I had the opportunity to speak with Lora Krasteva, who is one of the International Producers of the festival about the With One Voice organisation and what to expect from the event.
With One Voice is more than just a charity, it’s a worldwide movement promoting the combination of arts and homelessness, “[it was] founded by Streetwise Opera… [which was created by] Mark Peacock in 2002…[and] works with people who have been homeless in England. [It was founded on the] belief that… art elevates people. Art is a human right, everyone should be able to access that,” Lora explained.
Using the arts allows the homeless and those who have been homeless to break out of the stereotypes and to take a step away from their situation, as Lora told me: “Art is one part of a solution, [it] builds connections, [it] builds relationships… be looked at for your talent rather than your situation.”
The seven day event is split between the Summit and the Festival, “[The] festival is a week-long, all events are free, some are produced by With Once Voice, others are put together by our partners… putting things out there”. Lora explained the difference between the Festival and the Summit, “the Summit is part of the festival, from Thursday to Sunday, on top of the regular programme, ticketed, in the style of a conference”.
The Summit will take place at The Whitworth and features panels and workshops uniting artists and activists alike, from all over the world, Lora said: “[There will ] 40 people who work with homelessness and the arts in other countries… one example is Rico from Brazil, who leads a homeless choir called Umo So Vos (with one voice in Portuguese)… he helped homeless people but is also a musician, he founded 5 choirs in Rio.”

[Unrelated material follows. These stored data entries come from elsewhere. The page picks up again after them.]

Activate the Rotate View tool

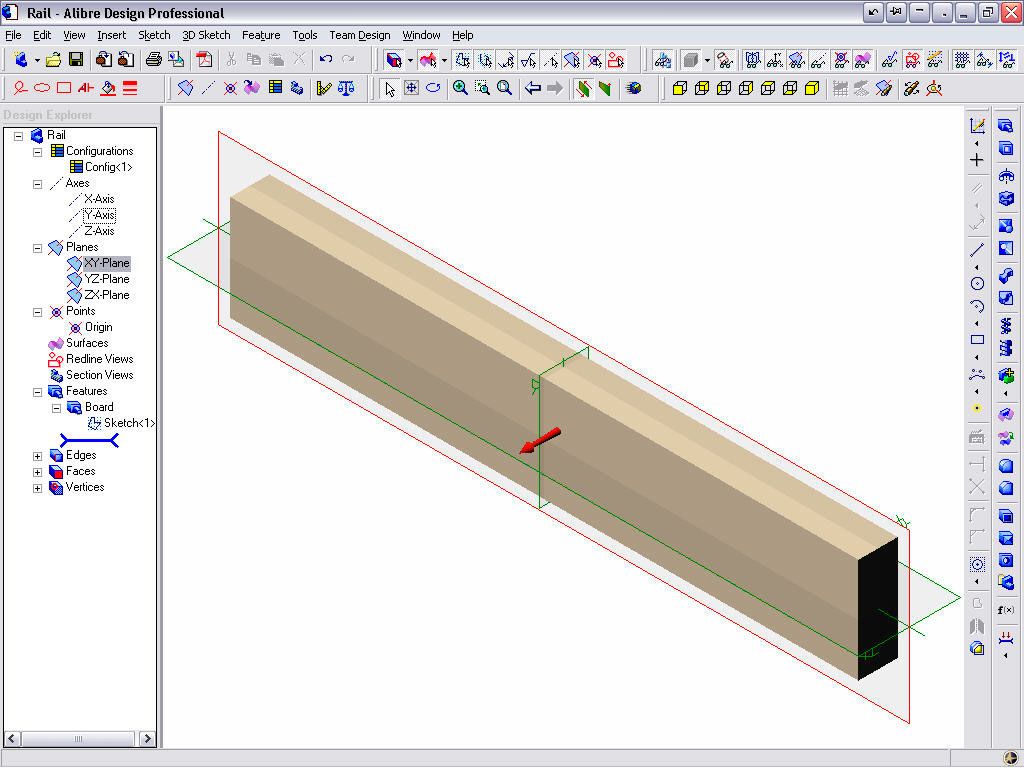click(x=433, y=89)
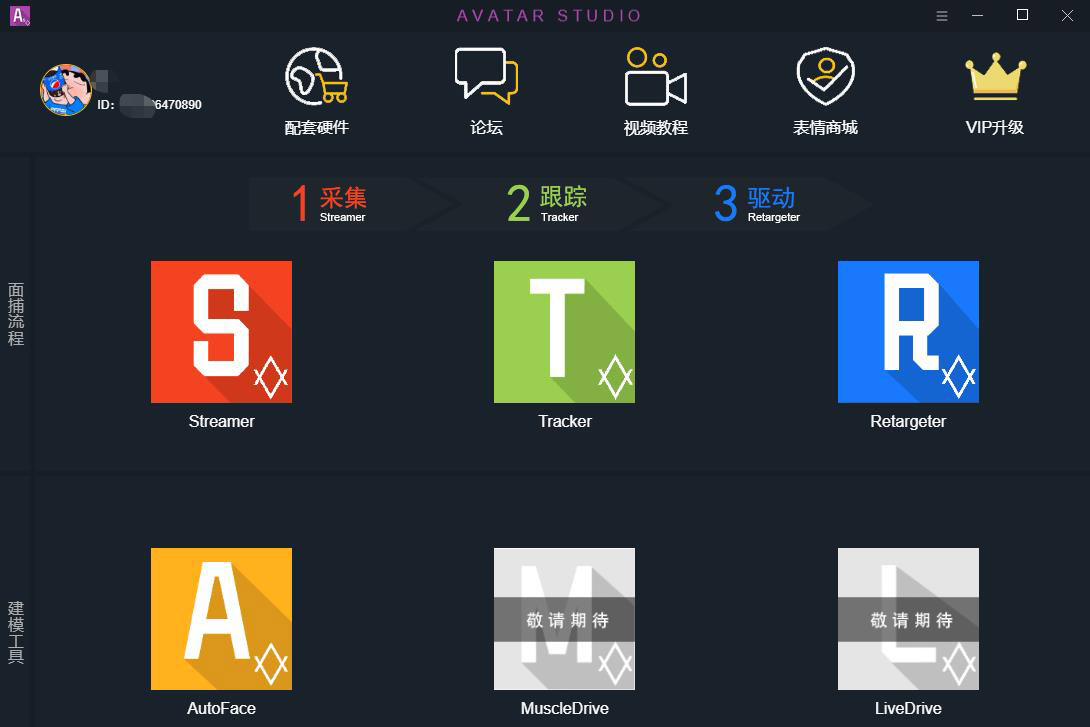Open the AutoFace modeling tool
Screen dimensions: 1090x727
[220, 618]
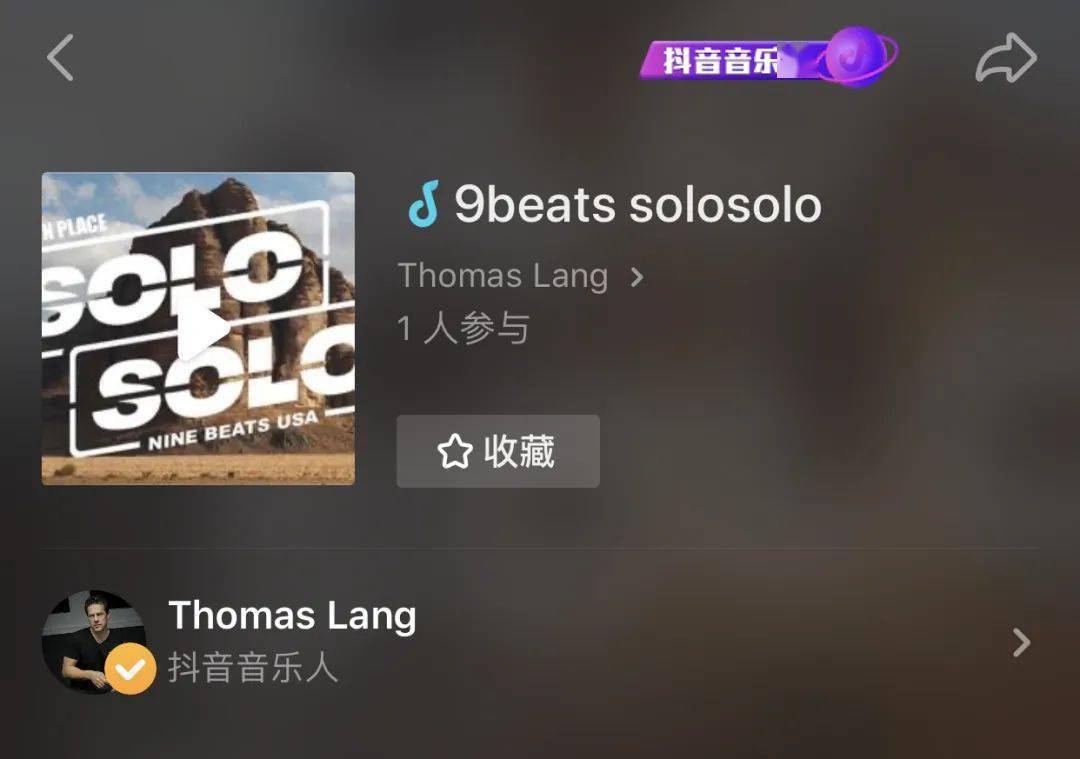This screenshot has width=1080, height=759.
Task: Tap the share arrow icon
Action: tap(1006, 58)
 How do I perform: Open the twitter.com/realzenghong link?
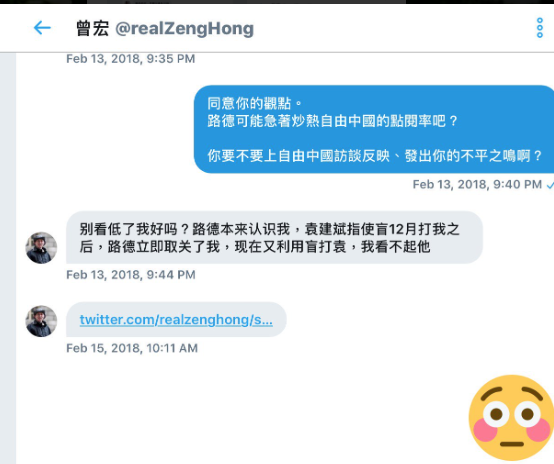[x=176, y=319]
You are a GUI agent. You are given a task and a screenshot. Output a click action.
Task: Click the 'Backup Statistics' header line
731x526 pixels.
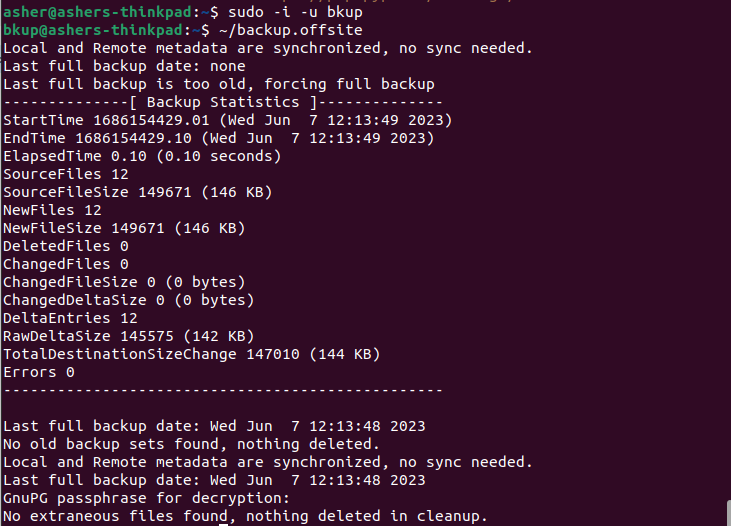tap(223, 102)
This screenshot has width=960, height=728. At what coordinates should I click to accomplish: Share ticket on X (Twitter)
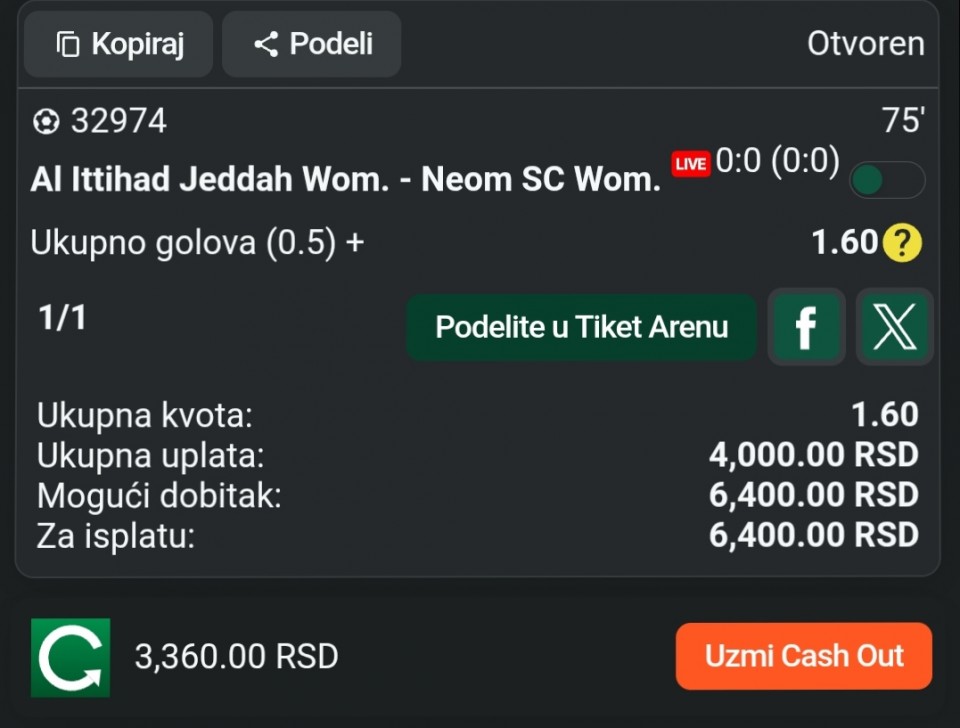[895, 327]
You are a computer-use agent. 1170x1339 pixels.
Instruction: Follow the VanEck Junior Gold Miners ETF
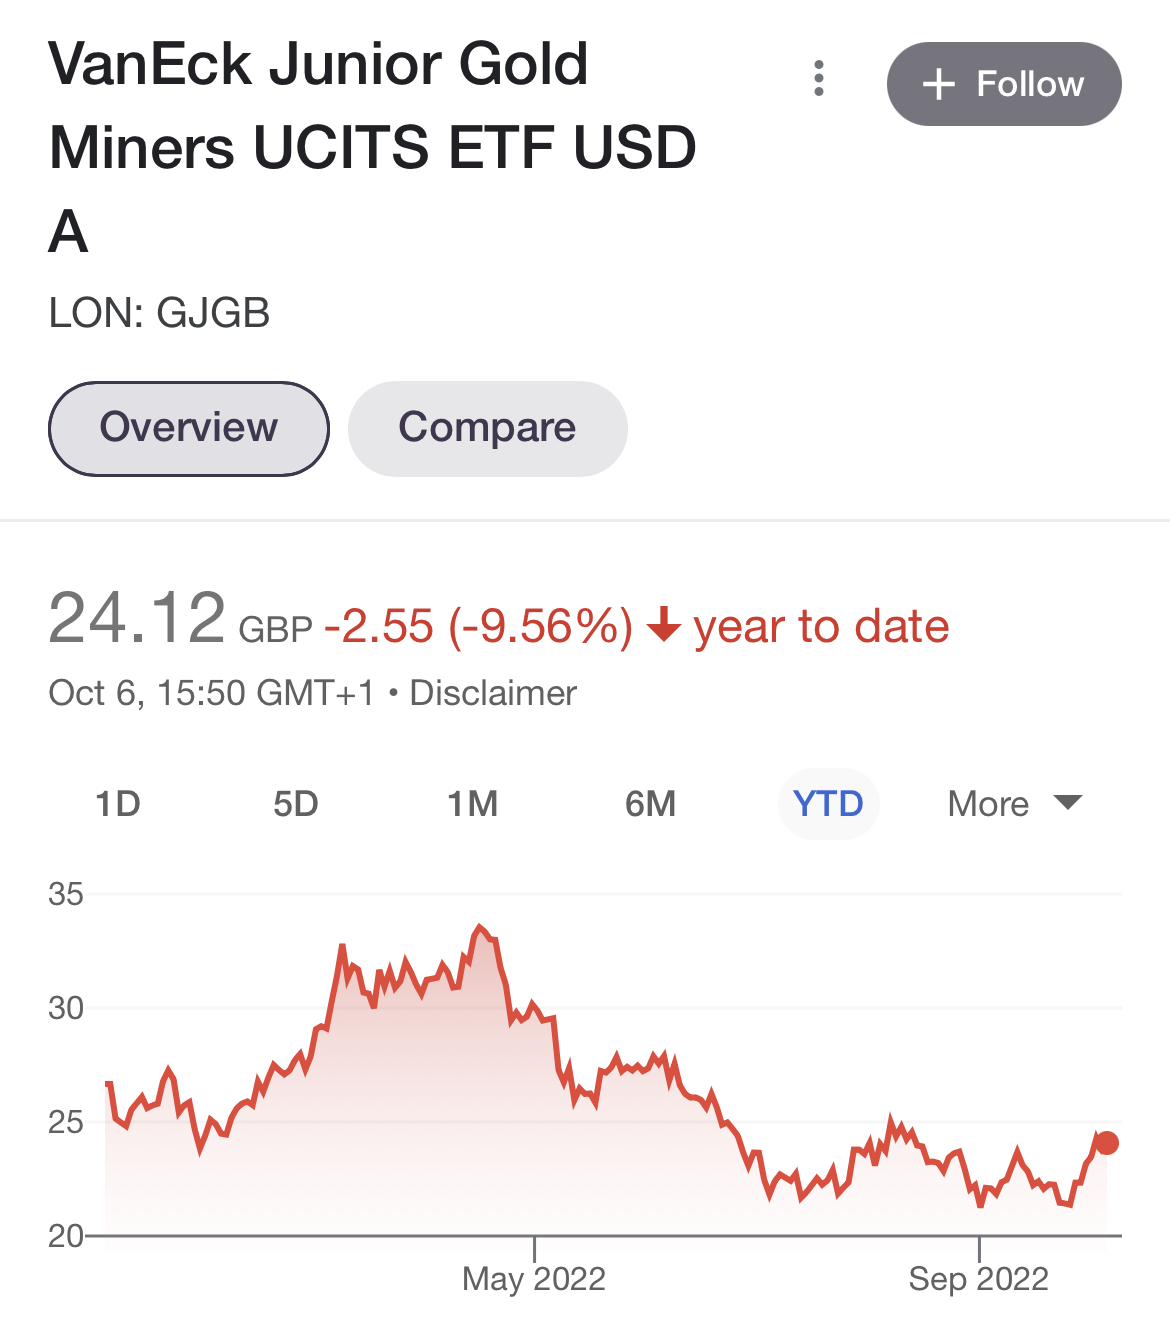1004,84
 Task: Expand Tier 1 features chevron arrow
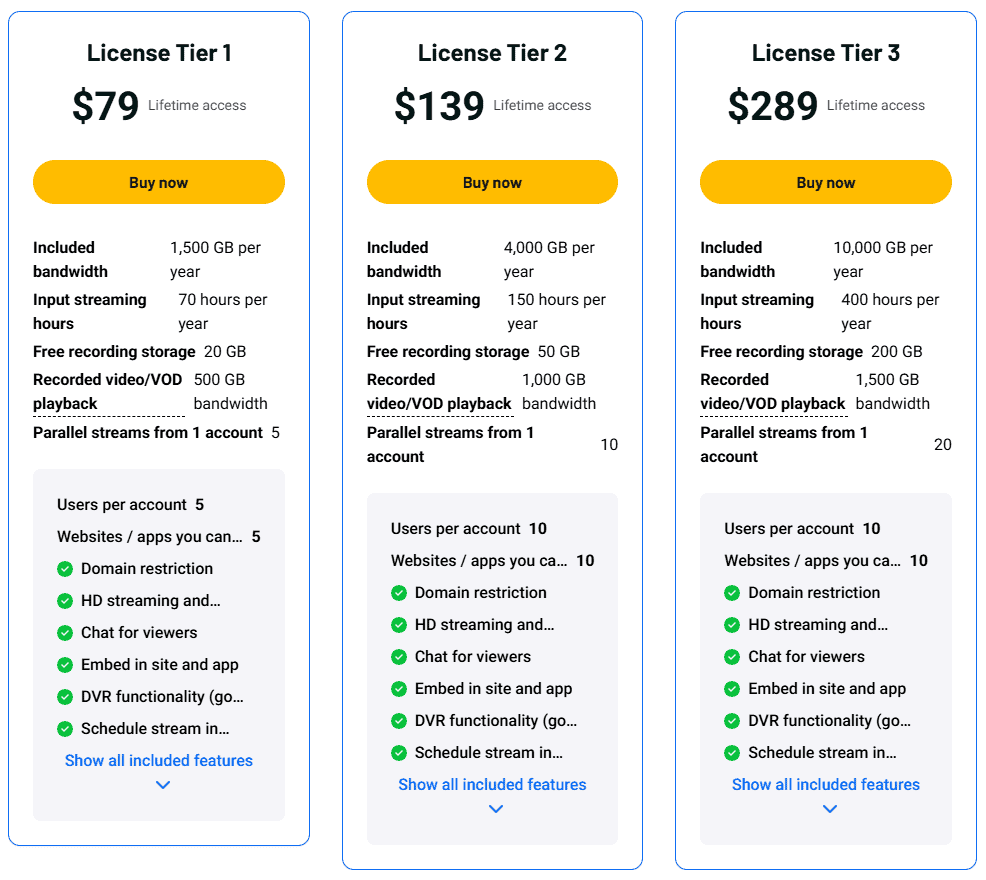tap(163, 785)
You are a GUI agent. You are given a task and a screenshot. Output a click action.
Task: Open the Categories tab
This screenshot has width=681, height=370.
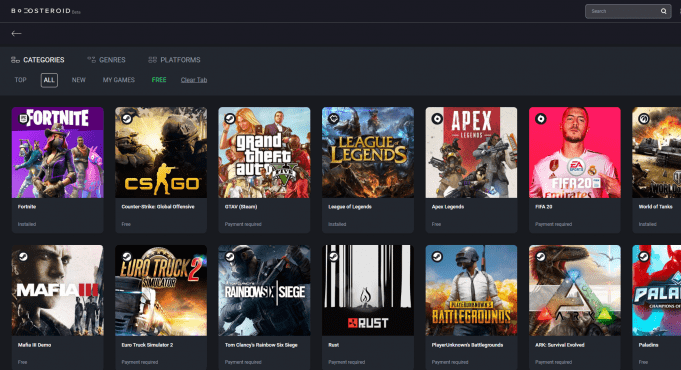[x=38, y=60]
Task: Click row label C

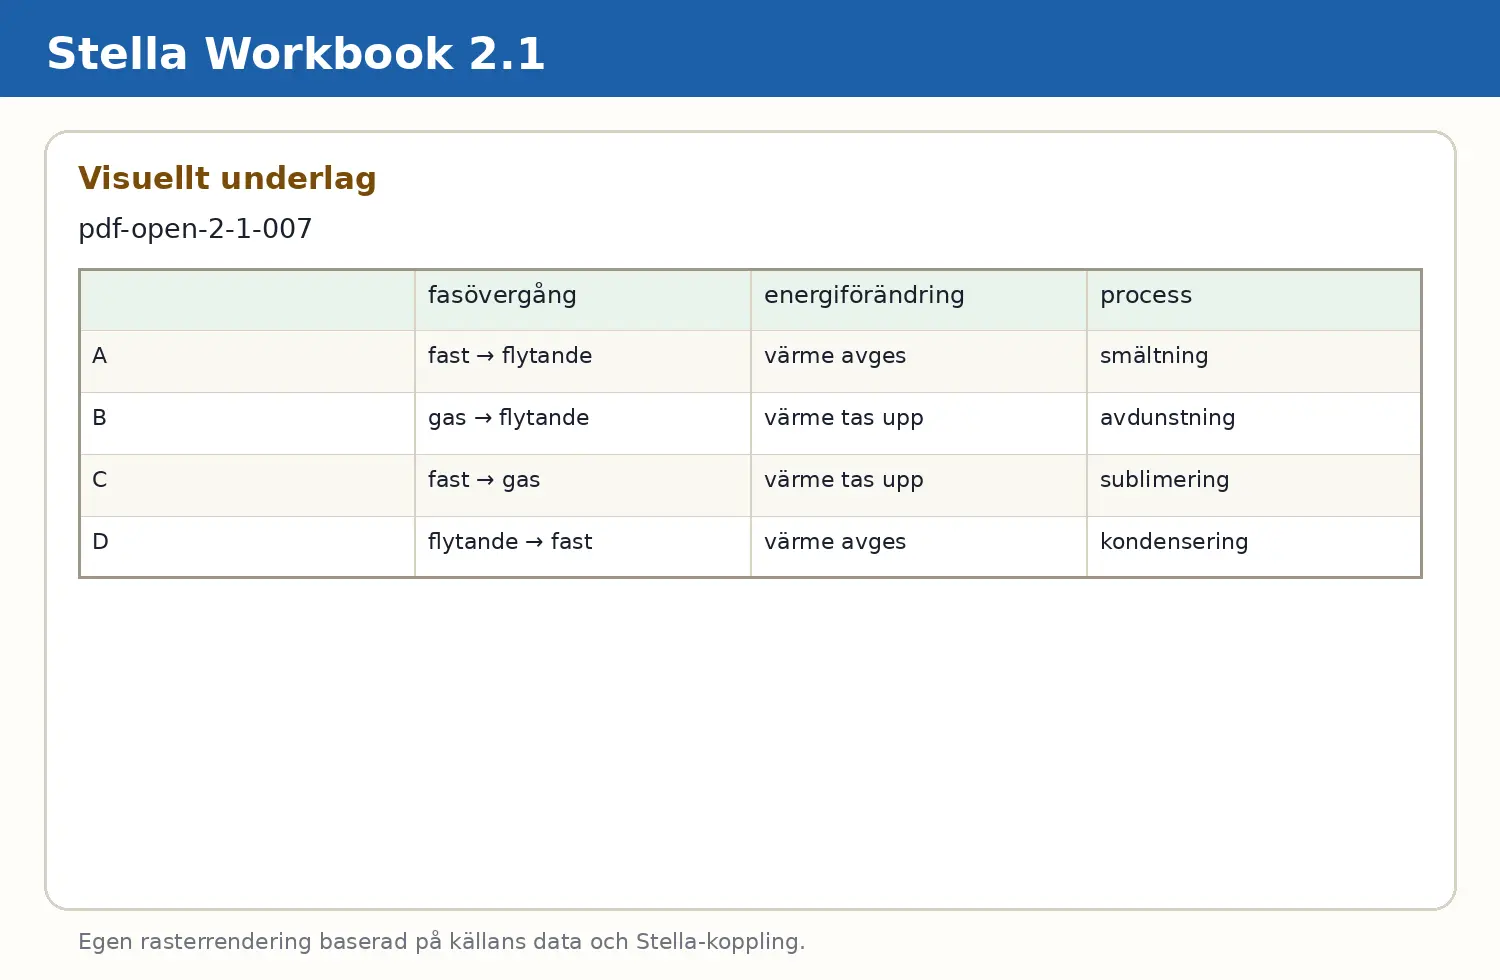Action: tap(247, 485)
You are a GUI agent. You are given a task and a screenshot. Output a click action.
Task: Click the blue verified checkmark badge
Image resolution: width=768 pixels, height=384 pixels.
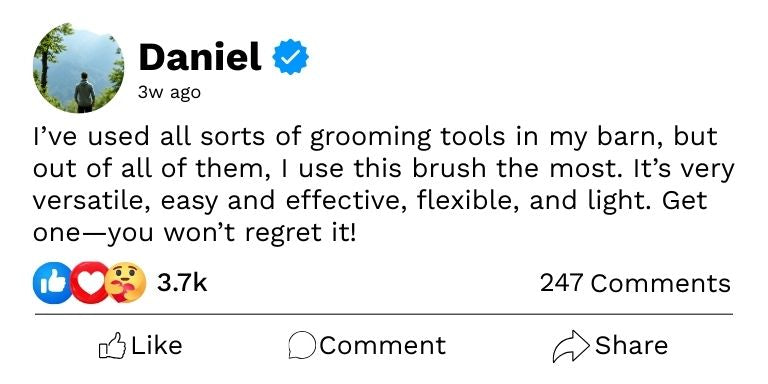(290, 57)
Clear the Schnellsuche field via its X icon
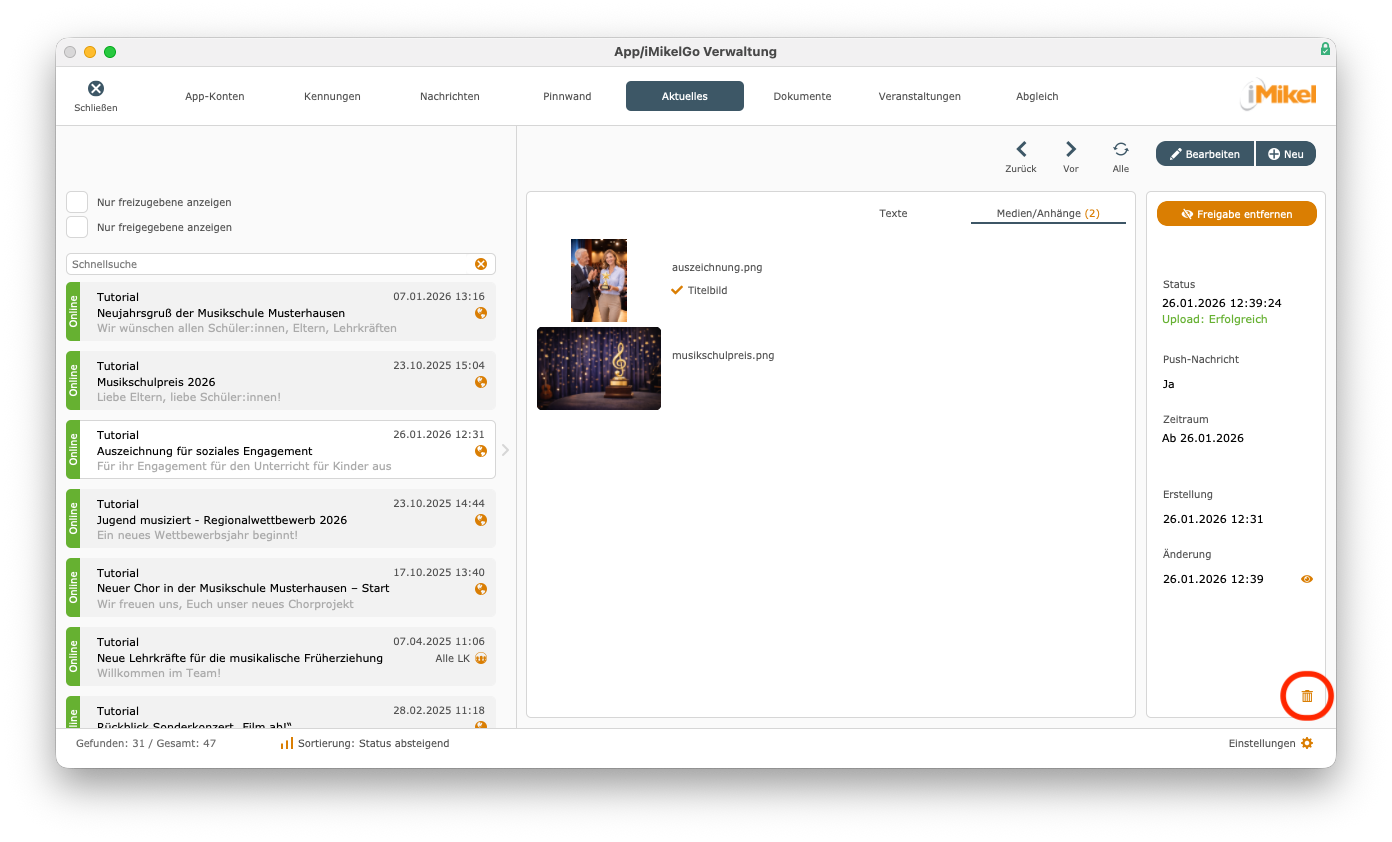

Its clear that the international aspect is a vital part of the Festival and Summit, but the location of Manchester was also an important factor, as Lora explained: “Manchester is quite unique in terms of arts and homelessness… [there are] quite a lot of projects and programmes who integrate the arts with homelessness.”
The festival is composed of events happening throughout the week, across the city in various locations, including Nexus Art Café in the Northern Quarter and the Manchester Art Gallery. The events range from photography exhibitions to performances. The Festival will be highly interactive, inviting people to be part of the discussion and is a city wide event. You can even look out for limited editions prints by the artist Mancy posted around the city.
Lora told me that students are welcomed to the all of the events, for both the creative aspects and the political ones, “There are over 50 events so you can find something you… you might want to visit a photography exhibition if that’s what you’re into…you may want to ask questions which you can do at ‘Are You Sitting Comfortably’… it’s for the curious, for the brave.”
However, the events explore the serious side of the topic as well, “[its] Also for students who are socially and politically engaged, even showing up for the festival is already an act of support… You can pick and choose… the Saturday is an open day, so the centres will be opening their doors, and you can see how these spaces work so if you want to work in this sector [it’s a great opportunity]”.
Tickets to the Festival are free, those for the Summit need to be bought in advance, however 50% of those tickets are free for people who are or have been homeless. You can find out more on their website.